* [Exercise] Copy the Pro Tools 11 thread starting at "## 4345567 (Jun" and ending at "transfer a project.", changing "parade" to "bandwagon".

* [Quoted text]
--- START ---

# AVID announces Pro Tools 11



## hardasmum (Apr 23, 2008)

Of course they aren't supporting my 2008 iMac. Mofos.

http://www.soundonsound.com/news?NewsID=16070


----------



## 4345567 (Jun 26, 2008)

__________


----------



## ronmac (Sep 22, 2006)

Something I really can't get too excited about. The company is in serious financial trouble and it remains to be seen how they will get out of their nose dive, so that makes me not want to join the parade.

I have pro tools loaded on my computer, but only because the name attracts some business attention and there may be a time when someone drops into the studio and wants to edit or transfer a project.

I made the decision several years ago when I switched from analogue to digital not to adopt PT as my tool of choice, even though it was the "industry standard". I was really not comfortable working in software that demanded you only use their hardware as an interface. I have never added up how much money that decision saved me, but I can only guess it is a lot 

The updates look very good for someone who is a PT user and already has a lot invested in the system and work flow.

--- END ---

* [Information provided]

--- START ---

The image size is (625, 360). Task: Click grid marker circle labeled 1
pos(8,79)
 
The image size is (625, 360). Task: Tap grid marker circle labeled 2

--- END ---

* [Problem solution]
## 4345567 (Jun 26, 2008)

__________


----------



## ronmac (Sep 22, 2006)

Something I really can't get too excited about. The company is in serious financial trouble and it remains to be seen how they will get out of their nose dive, so that makes me not want to join the bandwagon.

I have pro tools loaded on my computer, but only because the name attracts some business attention and there may be a time when someone drops into the studio and wants to edit or transfer a project.